_THINGS TO DO_
[1] In the article on runner Diana Furey, what reason does Furey give for why she runs? Answer in one to three sentences.
[2] Extend the article on runner Diana Furey by writing what follows its final paragraph.

Age is just a number: 51-year-old Diana Furey races for Pioneer Cross-Country


Many athletic departments can say that the typical athlete ranges from the ages of 18-23. But how many times can they say they have a student-athlete who is 51 years old and is making collegiate A-standard times in cross country?

Junior Diana Furey outraces a pack of runners in the All-Ohio Intercollegiate Championships in Cedarville, OH. For Furey, hitting A-standard for Pioneer Cross-Country was one of the greatest running accomplishments in her life. (Photo courtesy of Dave Zeuch)

For 51-year-old marathon runner, mother and grandmother Diana Furey, age is just a number. Furey is a full-time student-athlete who runs cross-country for Malone.

“I am not sure if there is a record count for who is the oldest collegiate athlete in America, but she would be close to being one of the oldest, I am sure,” Cross-Country Head Coach Jack Hazen said.

Besides her age, Furey has also made a few more shocking impressions upon the team, coaches and herself.

In a preseason camp, she achieved one of the highlights of her life by running the A-standard time in a time-trial that was held a week before school started.

“It was one of the best days of my running life,” Furey said. “I ran with my heart that day and I out ran my abilities. It is one of my top five best running accomplishes.”

But hitting A-standard is just a small piece of Furey’s accomplishes in running. Incredibly, she has run exactly 10 marathons in the last four years and is making her way to New York City in the next three weeks to run her eleventh.

Even at her age, Furey’s love to run comes simply from her faith, worship and glorifying of Christ.

“There are people that can sing; they can get up in front of people and worship and I’ve always wanted to do that,” Furey said. “There are people that can dance; they lead people in worship by dancing. Running is the way I praise Him. And it’s not about being the best. It’s not being the fastest; it’s giving it to Him.”

(Pointing records for text and elements)
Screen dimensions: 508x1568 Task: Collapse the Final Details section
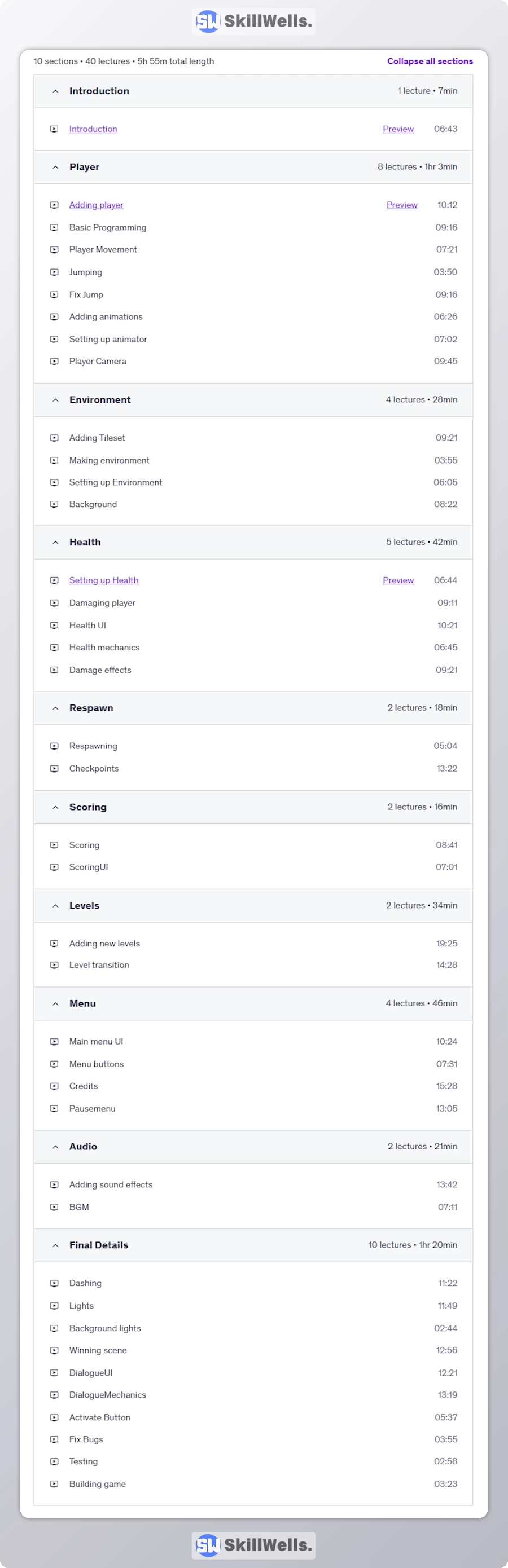point(55,1245)
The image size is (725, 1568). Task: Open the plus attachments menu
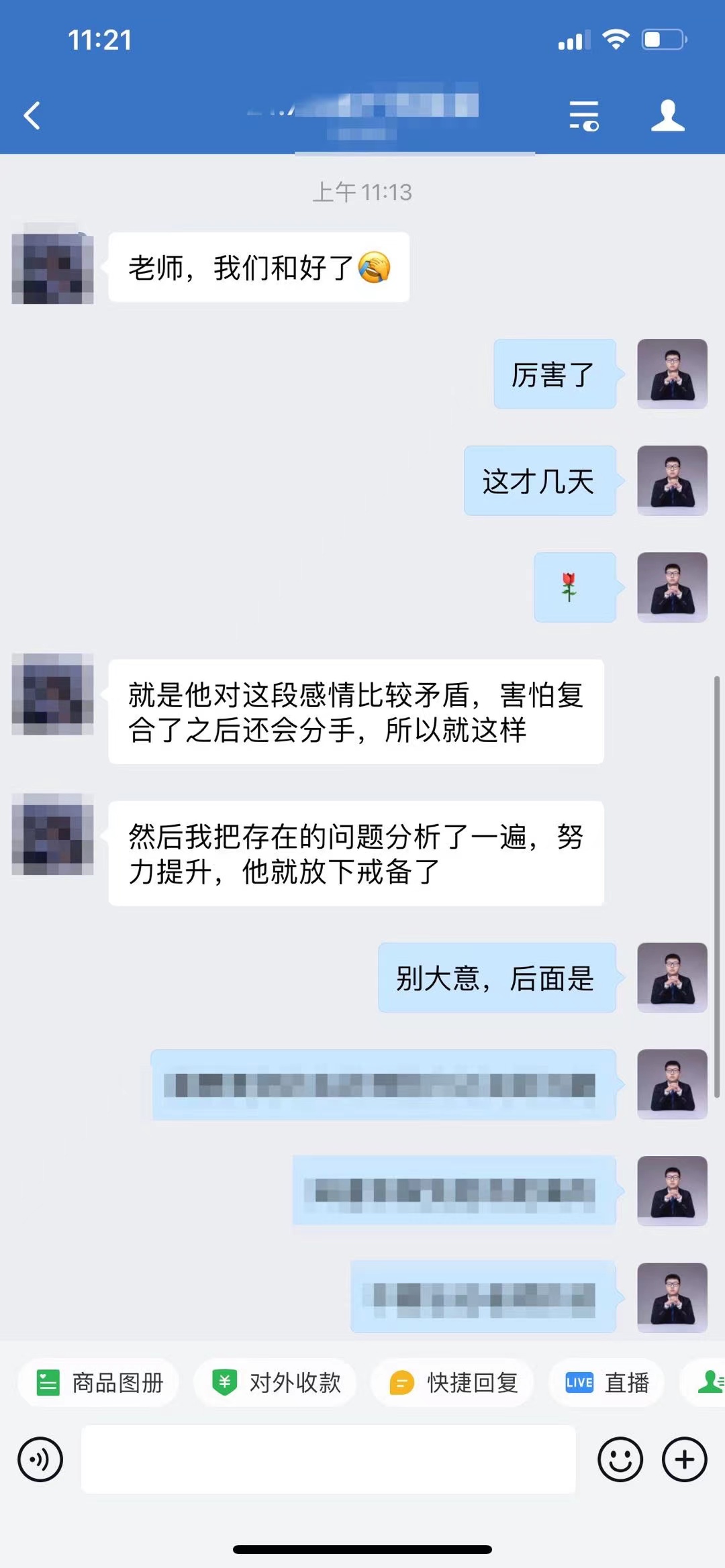click(x=685, y=1459)
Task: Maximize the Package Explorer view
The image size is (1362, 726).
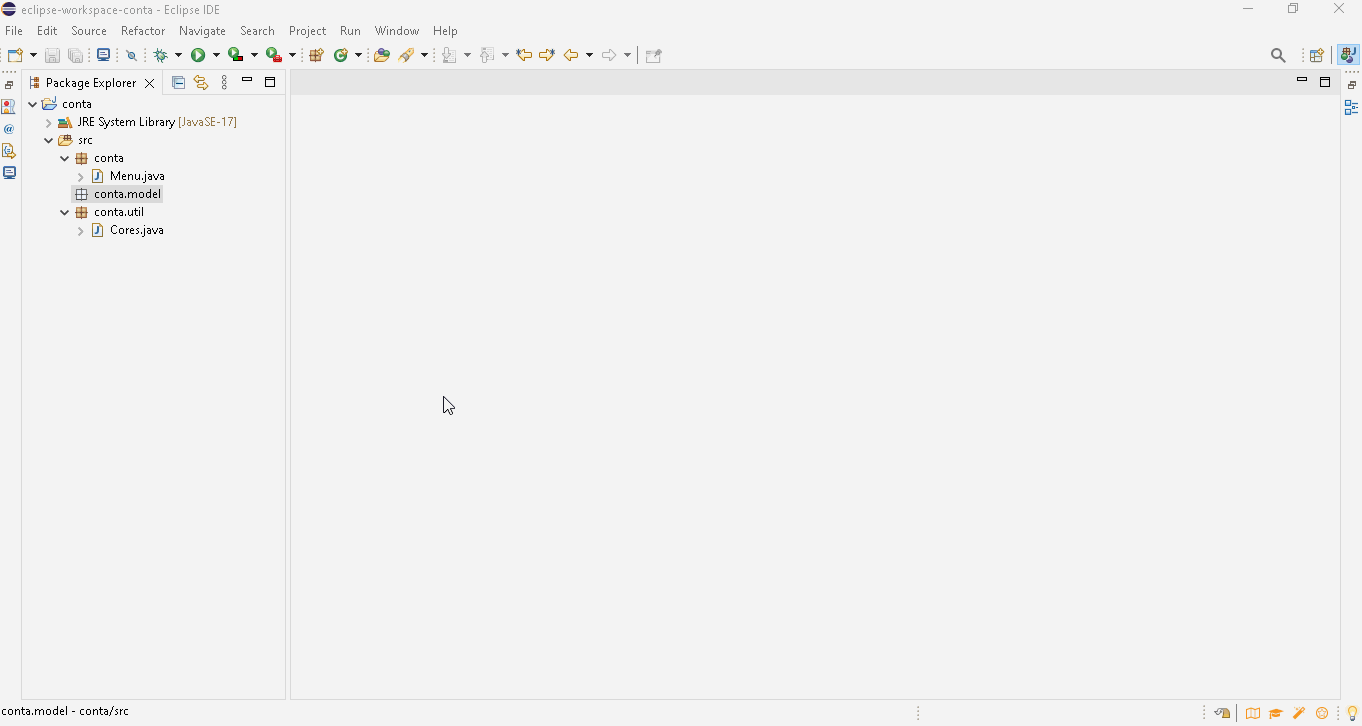Action: click(269, 82)
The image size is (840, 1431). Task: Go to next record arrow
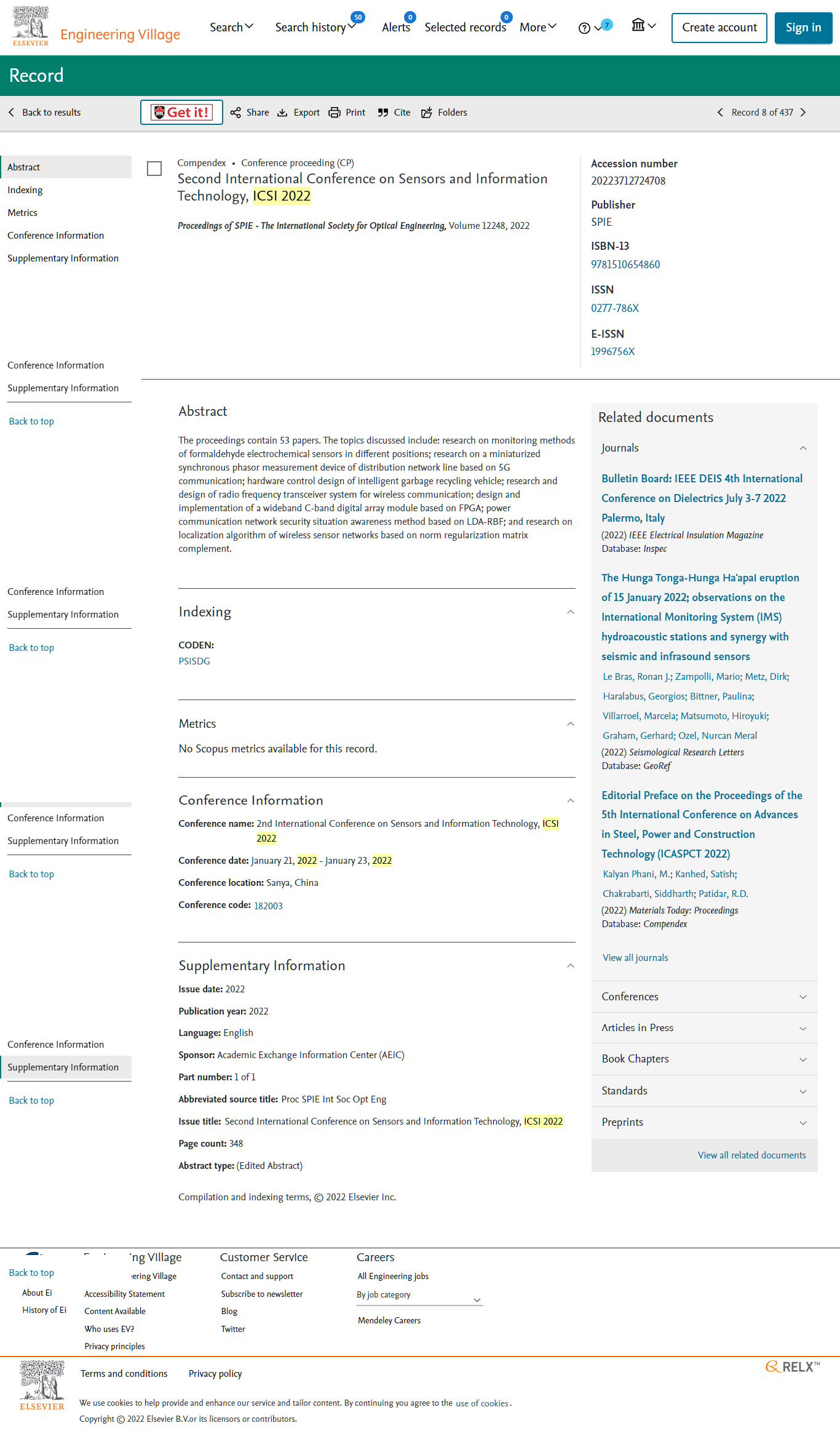click(x=803, y=113)
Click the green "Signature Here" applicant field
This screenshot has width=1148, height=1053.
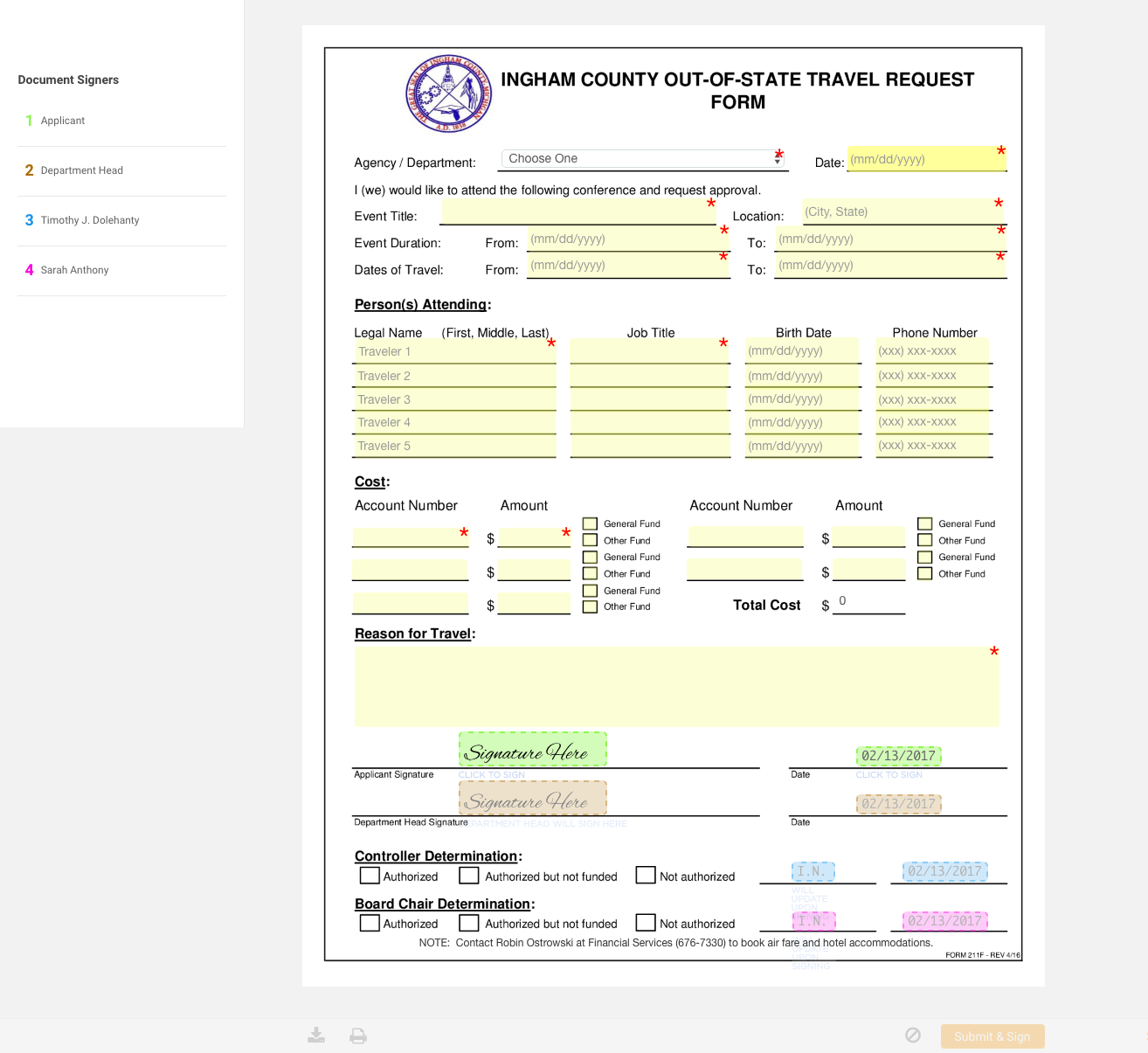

_EXPECTED RESPONSES_
[1] Furey runs out of her faith, to worship and glorify Christ. She says some people praise Him by singing or dancing before others, and running is her way of praising Him. For her it is not about being the best or the fastest but about giving it to Him.

[2]
Furey’s outstanding marathon running and faithfulness was actually what brought her here to join the cross-country program.

For Hazen there was no hesitation on asking Furey to join the program.

[pullquote]I am not sure if there is a record count for who is the oldest collegiate athlete in America, but she would be close to being one of the oldest, I am sure,” head cross country coach Jack Hazen said.[/pullquote]

“I knew Diana was running in the last couple of years and has really been dedicated to running marathons,” Hazen said. “After visiting with her, I found out she was a part-time student here at Malone. I asked her to come into my office and I mentioned to her how she could run for the team next semester if everything was situated with credits. She’s never been on a team ever; she’s only run by herself and some of her road racing friends. I thought it would have been a good experience for her.”

Furey agreed to join. However, getting her cleared for eligibility was a long, challenging process.

“I remember it taking us months to get me cleared,” Furey said.

“We struggled to work out the details,” Hazen said. “It actually took us a long time to get her cleared since she attended another school. The process dragged out for three months.”

The painful process, though, didn’t stop Furey from trying to be a part of the Pioneer Cross-Country community.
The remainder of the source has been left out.